The Environmental Protection Agency's (EPA's) efforts to implement provisions of the 1977 Clean Air Act Amendments aimed at preventing the significant deterioration (PSD) of air quality in clean air areas of the nation have quickly become the subject of a number of lawsuits. The first set of issues in this groundswell of litigation involves the date upon which the new PSD preconstruction review requirements contained in §165 of the amended Act became effective.1 Adopting a controversial interpretation of the statute, EPA has determined that §165 did not become immediately effective when the amendments were signed into law on August 7, 1977. Instead, the agency has decided, the review requirements in the amendments will apply only to facilities that did not obtain PSD construction permits under the preexisting EPA regulations before March 1, 1978, or upon which construction does not commence prior to March 19, 1979.
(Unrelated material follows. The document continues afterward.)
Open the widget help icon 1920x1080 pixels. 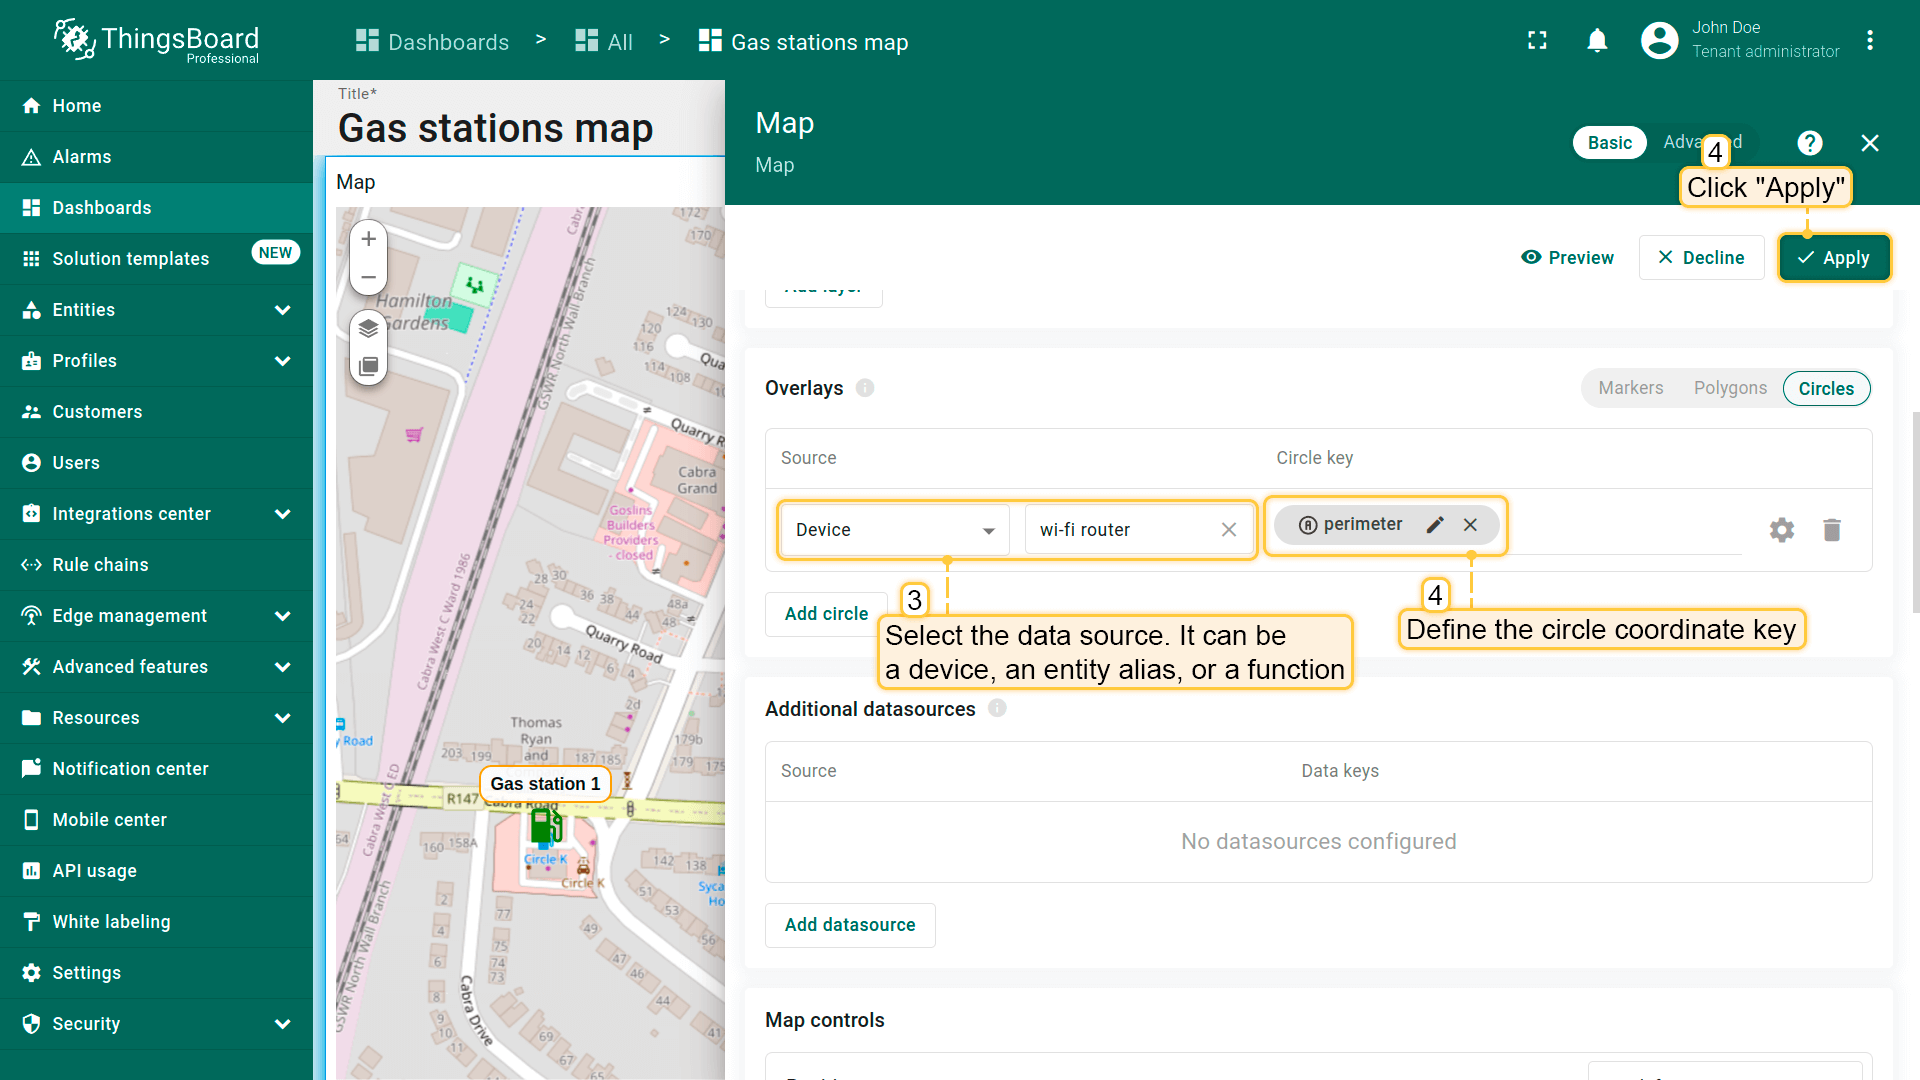[1809, 143]
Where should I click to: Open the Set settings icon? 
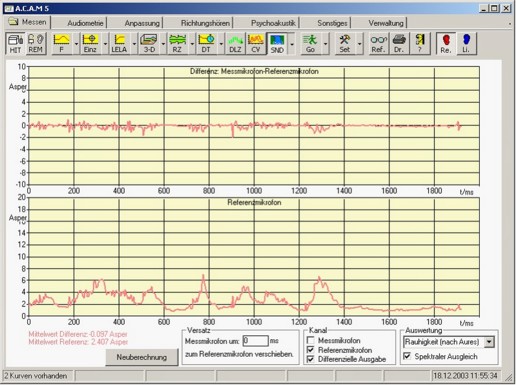coord(345,44)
Several environmental groups have challenged EPA's timing decision, charging that it flies in the face of the express language of §165(a) and will allow more than 100 new major industrial facilities to be constructed in clean air areas without complying with the strict new preconstruction review safeguards of the 1977 Amendments. The result, they assert, will be a greater level of emissions from particular plants in many PSD areas than would be allowed under the current statutory provisions, and a consequent lessening of the potential for future industrial growth in these areas as the maximum ambient pollution levels allowable under the Act are approached at an accelerated rate. Industrial parties, on the other hand, generally agree with EPA's assessment that immediate application of §165 was not statutorily required and would have produced highly disruptive economic effects. Judicial resolution of this dispute will involve an analysis of apparently inconsistent statutory provisions and a synthesis of contrary indications of intent in the legislative history of the 1977 Amendments. It will also undoubtedly include at least some tacit assessment and balancing of the practical environmental and economic effects of immediate as compared to delayed application of the new preconstruction review rquirements of §165.